In this task, we are going to increase the number of lights. First, because we are going to have many more lights, we are going to adjust the attenuation factor for this part of the assignment. Otherwise the scene will be over-exposed (too bright). Now, we want the light to fall off to $$10$$% of its strength at $$r=0.3$$ and to $$1$$% at $$r=1.0$$, which gives us $$A_0 = 1.0$$, $$A_1 = 0.4286$$, and $$A_2 = 98.5714$$.

Next, implement the naive approach, which uses a for-loop to go through all of the lights in the fragment shader. This is the ground truth, but this will become much too slow as the number of lights increases. Therefore, we will use tiled deferred rendering. The basic idea is to render a grid of small quads instead of one big quad that fills the screen. Each small quad will be rendered with only a subset of lights that affect the fragments within that quad. The images below show quads with black borders to visualize the grid. The various shades of red indicate the number of lights each quad is using.

For each quad, we need to know which lights need to be included. To do this, we perform frustum-sphere intersection tests.

• Each 2D quad on the screen is a 3D frustum in world space. The quad must be drawn somewhere between the near and far planes, and the size of the quad depends on exactly where it is drawn. In my implementation, I draw my quads half way between the near and far planes.

• We will assume that each light has a sphere of influence of radius $$1$$, since the intensity of each light falls to $$1$$% of its strength at distance $$r=1$$.

The image above shows a view frustum originating at the camera and sandwiched between the near and far planes. The near and far distances are stored in the Camera class, if you’re using it. (Both $$n$$ and $$f$$ are negated because by convention these are defined to be positive distances away from the camera, but the actual near and far planes are along the negative Z axis in camera space.) The corners of the near plane are defined by left, right, bottom, and top ($$l$$, $$r$$, $$b$$, and $$t$$). In the previous lab/assignment code, we have been using the field-of-view (fovy) and aspect arguments. To convert this to $$(l,r,b,t)$$, use the following:

l = -n * tan(fovy/2) * aspect;
r = -l;
b = -n * tan(fovy/2);
t = -b;

Once the overall view frustum is derived, divide it into smaller frustums. For each small frustum, perform a frustum-sphere intersection test.

DATASET CONTENT =>
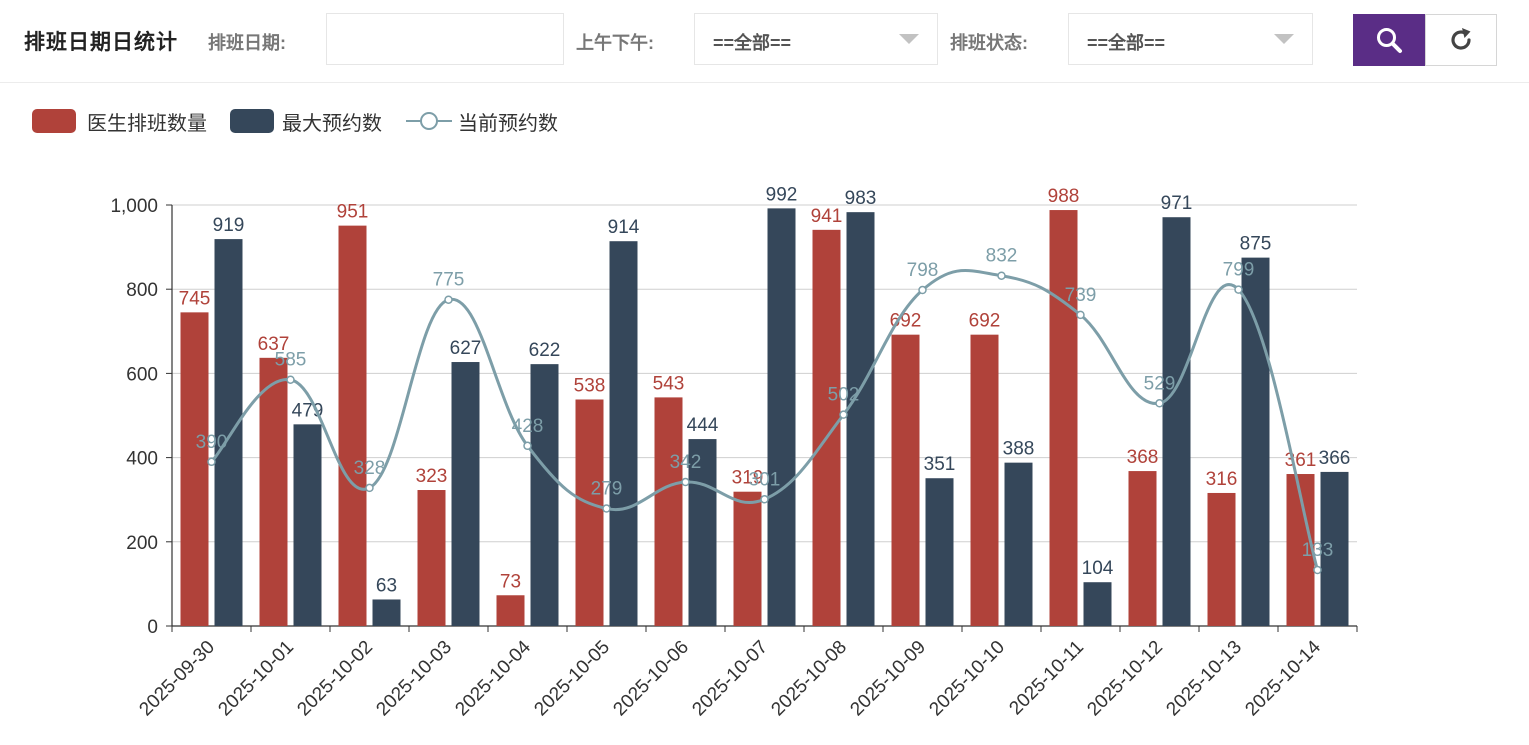  I want to click on data-label-current: 529, so click(1160, 384).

REQUIRED TASKS =>
• 1. Answer these questions from the text on tiled deferred rendering, one line each, labeled (a), (b), (c):
(a) At what distance should the light fall off to 10% of its strength?
(b) Where does the author draw the quads between the near and far planes?
(c) What radius is assumed for each light's sphere of influence?
• 2. Using the text on tiled deferred rendering, decide whether each statement below is true. Answer yes or no for each, and quote the words from the text that settle it.
(a) The naive approach loops over every light in the fragment shader.
(b) In the grid images, shades of blue show how many lights each quad uses.
(c) The near and far distances are kept in the Camera class.
• 3. Write the next part of the text on tiled deferred rendering, picking up after its final sentence.

OUTPUTS FOR THE TASKS =>
• 1.
(a) At r = 0.3.
(b) Half way between the near and far planes.
(c) A radius of 1.

• 2.
(a) Yes: "uses a for-loop to go through all of the lights in the fragment shader"
(b) No: "The various shades of red indicate the number of lights each quad is using."
(c) Yes: "The near and far distances are stored in the Camera class"

• 3.
The image above shows a schematic of frustum-sphere intersections. For this assignment, each light sphere is of unit radius because of the attenuation factors chosen. For each frustum, check which light spheres intersect it, and then when rendering the quad for this frustum, only include the intersecting lights.

For the intersection tests, use the code by Daniel Holden at http://theorangeduck.com/page/correct-box-sphere-intersection. (You may need to pass arguments by reference to get good performance.) This piece of code requires you to specify the 6 planes of the frustum. I suggest using camera space to specify both the frustum and the spheres. To specify a frustum plane, you need to specify a point and a direction. For example, the near plane of the frustum can be defined by the point $$(0,0,-n)$$ and direction $$(0,0,1)$$, and the far plane can be defined by the point $$(0,0,-f)$$ and direction $$(0,0,-1)$$. For the other 4 planes all share a common point (camera’s position in camera space), and you can use the cross product to compute the plane directions. Don’t forget to normalize the result of the cross product.

Unfortunately, on many GPUs, dynamic branching can really slow down the shader. This means that even if we have a loop in the shader to calculate the contributions from only the lights intersecting the frustum, the GPU will not be able to speed up the code, since each quad will require a different subset of lights to be processed. The way we are going to get around this problem is to have multiple shaders that can handle increasing number of lights. For example, let’s say we have 200 lights in the scene. Then we create a shader that can handle $$0, 20, 40, \cdots, 200$$ lights. If a quad has 5 lights, then we use the shader that can handle up to 20 lights, for 21 lights, use the shader with $$40$$ lights, and so on. These shaders should have the following lines at the very top:

#version 120
const int LIGHTS_MAX = 20;

The shader expects the version string (#version 120) first. Otherwise, the shader will use the most basic profile, which is almost certainly not what you want. The second line above declares the constant that defines the number of lights this shader can handle. We want to create multiple shaders with different numbers in this line. Rather than creating these shaders as separate files, we can prepend some lines to the shader in the C++ code as follows (Program.cpp):

GLuint FS = glCreateShader(GL_FRAGMENT_SHADER);
string fstr = "";
for(auto p : prepend) {
fstr += p + "\n";
}
const char *fstr_c = fstr.c_str();
glShaderSource(FS, 1, &fstr_c, NULL);

Here, prepend is a vector<string> that contains the lines to be added to the beginning of the shader.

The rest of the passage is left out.